Discrete-Time Markov Processes

Let us start with getting a feel for Markov processes with discrete time and a discrete state space. Feel free to skip this section if you’re already familiar with them. Such a Markov Process is defined as a sequence of random variables $X_0, X_1, X_2, \dots$ with the property that given a particular random variable, the ones to its left are independent of the ones to its right. That is:

$X_0, X_1, \dots, X_{i - 1} \perp\!\!\!\!\perp X_{i + 1}, X_{i + 2}, \dots | X_{i}$

As a directed graphical model it looks like:

These random variables can be taken to represent the state of a system as it evolves stochastically through time, with the subscripts representing the timestamp. Thus, the Markov property, as defined above, seems a pretty natural one: it says that the future and the past are independent given the present. Based on this, the probability of an observed sequence $x_0, x_1, x_2, \dots$ can be neatly decomposed as:

$P(X_0 = x_0, X_1 = x_1, X_2 = x_2, \dots) = P(X_0 = x_0)\prod_{t \in \{1, 2, \dots\}}P(X_t = x_t | X_{t - 1} = x_{t - 1})$

Indeed, such a Markov process can be completely defined by the distribution of the initial state, $P(X_0 = x_0)$, and the transition probabilities $P(X_t = x_t | X_{t - 1} = x_{t - 1})$. Note how the latter is implicitly a function of $t$ because of the subscript. The transition probabilities from one state to another can be different for different times. We can also get the following intuitive recursion for the process fairly easily:

$P(X_{t} = x_{t} | X_{s} = x_{s}) = \sum_{k} P(X_{t} = x_{t} | X_{m} = k)P(X_{m} = k | X_{s} = x_{s})$

for $t \geq m \geq s.$ This follows from the fact that if we fix the state we encounter at time $m$ as $k,$ the probability of going from $x_s$ at time $s$ to $x_t$ at time $t$ is the product of the probability of getting to $k$ at time $m$ first and then continuing on to $x_t$ at time $t$ because of the independence assumption. Then, we can sum over all possible values of $k$ to marginalize it out (the derivation is fairly straightforward algebraically as well). In fact, in a similar manner we can also write an equation for the unconditional Marginal probability for $X_t.$ Note how this equation does not depend on the Markov property at all:

$P(X_{t} = x_{t}) = \sum_{k} P(X_{t} = x_{t} | X_{m} = k)P(X_{m} = k)$

Finally, it is trivial to see that if $X_0, X_1, \dots, X_{T}$ is a Markov process, then so is its time-reversed version $X_T, X_{t - 1}, \dots, X_0$ since the past being independent of the future given the present is the same as the future being independent of the past given the present.
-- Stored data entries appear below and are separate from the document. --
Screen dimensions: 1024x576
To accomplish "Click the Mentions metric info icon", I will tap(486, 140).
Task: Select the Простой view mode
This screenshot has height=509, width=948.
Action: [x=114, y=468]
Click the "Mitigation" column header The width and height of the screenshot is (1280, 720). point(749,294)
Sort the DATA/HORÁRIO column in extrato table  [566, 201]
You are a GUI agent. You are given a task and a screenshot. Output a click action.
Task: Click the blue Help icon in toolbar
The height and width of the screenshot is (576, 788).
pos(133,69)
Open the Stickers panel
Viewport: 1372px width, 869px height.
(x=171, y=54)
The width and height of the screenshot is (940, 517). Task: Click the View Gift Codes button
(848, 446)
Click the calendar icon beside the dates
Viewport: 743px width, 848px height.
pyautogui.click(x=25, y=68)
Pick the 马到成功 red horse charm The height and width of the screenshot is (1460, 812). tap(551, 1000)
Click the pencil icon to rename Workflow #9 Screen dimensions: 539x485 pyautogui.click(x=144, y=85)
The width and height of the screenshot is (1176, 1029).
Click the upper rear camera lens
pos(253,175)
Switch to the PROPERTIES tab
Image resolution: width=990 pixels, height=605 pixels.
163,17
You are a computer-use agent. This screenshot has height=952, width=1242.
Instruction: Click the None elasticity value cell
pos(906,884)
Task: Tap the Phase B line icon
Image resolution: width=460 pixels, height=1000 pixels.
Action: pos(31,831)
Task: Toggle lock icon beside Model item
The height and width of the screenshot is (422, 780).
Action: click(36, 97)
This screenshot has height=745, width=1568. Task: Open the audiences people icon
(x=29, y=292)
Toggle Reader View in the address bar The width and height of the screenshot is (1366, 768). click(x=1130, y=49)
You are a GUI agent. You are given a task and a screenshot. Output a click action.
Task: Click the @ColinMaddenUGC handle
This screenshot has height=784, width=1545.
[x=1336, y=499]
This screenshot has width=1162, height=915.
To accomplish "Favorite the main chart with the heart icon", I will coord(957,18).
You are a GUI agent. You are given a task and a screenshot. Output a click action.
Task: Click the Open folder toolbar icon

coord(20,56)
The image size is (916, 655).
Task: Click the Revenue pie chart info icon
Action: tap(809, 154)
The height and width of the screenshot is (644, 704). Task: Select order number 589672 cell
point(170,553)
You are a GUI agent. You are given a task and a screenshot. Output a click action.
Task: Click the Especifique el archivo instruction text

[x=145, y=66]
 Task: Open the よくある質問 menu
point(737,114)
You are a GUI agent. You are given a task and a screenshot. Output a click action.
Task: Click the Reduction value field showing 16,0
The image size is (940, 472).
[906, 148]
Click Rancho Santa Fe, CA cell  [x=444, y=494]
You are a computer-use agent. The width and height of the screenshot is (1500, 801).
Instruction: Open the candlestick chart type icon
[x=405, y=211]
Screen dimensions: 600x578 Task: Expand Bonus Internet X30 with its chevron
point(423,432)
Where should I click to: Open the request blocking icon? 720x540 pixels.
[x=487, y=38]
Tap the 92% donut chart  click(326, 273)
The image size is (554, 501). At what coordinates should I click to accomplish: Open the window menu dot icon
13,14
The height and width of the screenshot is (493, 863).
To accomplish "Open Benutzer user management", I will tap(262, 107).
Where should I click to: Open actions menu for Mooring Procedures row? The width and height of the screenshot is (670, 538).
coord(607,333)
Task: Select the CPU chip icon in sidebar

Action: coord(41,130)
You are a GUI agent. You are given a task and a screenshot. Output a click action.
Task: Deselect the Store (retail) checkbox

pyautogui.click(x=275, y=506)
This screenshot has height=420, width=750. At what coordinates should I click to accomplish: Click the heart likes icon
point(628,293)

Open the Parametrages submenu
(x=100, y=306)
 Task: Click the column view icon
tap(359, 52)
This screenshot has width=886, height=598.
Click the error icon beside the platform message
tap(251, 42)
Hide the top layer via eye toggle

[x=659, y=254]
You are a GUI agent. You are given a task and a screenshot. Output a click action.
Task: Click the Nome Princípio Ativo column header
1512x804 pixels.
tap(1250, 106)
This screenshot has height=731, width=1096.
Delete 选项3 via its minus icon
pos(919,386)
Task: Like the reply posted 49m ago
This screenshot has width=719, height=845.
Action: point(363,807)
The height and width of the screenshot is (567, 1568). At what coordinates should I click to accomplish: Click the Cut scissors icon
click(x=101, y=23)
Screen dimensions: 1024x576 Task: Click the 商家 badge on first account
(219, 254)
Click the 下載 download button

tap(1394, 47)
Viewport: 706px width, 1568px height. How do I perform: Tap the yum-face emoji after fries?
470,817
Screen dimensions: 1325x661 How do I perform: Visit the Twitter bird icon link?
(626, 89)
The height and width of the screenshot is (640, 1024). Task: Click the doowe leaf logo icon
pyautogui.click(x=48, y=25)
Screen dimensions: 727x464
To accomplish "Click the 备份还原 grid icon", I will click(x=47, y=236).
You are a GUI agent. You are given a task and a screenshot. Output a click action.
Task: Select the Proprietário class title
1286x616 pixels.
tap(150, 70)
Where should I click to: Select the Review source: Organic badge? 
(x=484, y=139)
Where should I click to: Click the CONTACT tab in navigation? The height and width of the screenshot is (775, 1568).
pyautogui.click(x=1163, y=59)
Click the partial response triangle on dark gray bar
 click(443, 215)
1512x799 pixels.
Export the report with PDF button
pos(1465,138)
Continuous-Time Markov Processes

Now that we have seen markov processes where the time is indexed by discrete natural numbers, we can generalize it to the continuous case. To build our intuition, let us recall how we generalize discrete functions to continuous ones:

We increase the number of segments toward infinity by decreasing their width to nigh $0.$ However, intuitively, we also need to compensate for this infinite number of segments somehow to make sure the output of the function remains finite. We do so by decreasing the change in the function value for consecutive segments to almost zero as well.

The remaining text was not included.